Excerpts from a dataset
=== Section Start ===

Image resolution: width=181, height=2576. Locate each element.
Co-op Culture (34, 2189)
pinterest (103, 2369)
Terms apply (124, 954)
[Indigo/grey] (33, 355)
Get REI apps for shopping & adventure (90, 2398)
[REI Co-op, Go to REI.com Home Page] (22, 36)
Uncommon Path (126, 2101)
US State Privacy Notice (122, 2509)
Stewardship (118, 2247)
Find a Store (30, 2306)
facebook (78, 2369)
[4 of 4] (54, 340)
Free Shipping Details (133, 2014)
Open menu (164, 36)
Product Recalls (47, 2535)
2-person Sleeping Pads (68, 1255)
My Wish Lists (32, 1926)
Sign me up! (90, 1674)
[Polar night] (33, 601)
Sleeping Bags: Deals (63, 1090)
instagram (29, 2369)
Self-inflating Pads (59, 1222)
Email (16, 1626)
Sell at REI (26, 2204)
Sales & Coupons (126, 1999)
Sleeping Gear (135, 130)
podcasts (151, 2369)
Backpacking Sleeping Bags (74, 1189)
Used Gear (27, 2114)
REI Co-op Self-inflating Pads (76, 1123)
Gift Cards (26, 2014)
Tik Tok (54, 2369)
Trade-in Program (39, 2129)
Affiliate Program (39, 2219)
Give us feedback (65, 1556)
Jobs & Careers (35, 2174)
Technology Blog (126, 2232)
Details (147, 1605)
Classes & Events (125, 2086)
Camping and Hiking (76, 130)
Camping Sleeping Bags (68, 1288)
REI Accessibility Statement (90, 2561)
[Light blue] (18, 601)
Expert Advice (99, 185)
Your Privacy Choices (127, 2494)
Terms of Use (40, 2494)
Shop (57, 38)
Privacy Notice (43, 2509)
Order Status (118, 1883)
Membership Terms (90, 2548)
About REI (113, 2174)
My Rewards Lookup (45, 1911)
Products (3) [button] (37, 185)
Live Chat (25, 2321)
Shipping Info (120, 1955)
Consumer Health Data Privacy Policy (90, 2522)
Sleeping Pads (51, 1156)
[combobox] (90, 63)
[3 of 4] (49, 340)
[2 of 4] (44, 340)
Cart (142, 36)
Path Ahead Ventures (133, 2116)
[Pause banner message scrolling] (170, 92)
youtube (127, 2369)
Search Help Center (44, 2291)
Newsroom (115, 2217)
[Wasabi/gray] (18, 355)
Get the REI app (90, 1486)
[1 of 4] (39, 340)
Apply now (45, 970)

=== Section End ===

> _EXERCISE DESCRIPTION_: Among the lines above, please find those with "Notice" and copy them.

> _TASK RESULT_:
US State Privacy Notice (122, 2509)
Privacy Notice (43, 2509)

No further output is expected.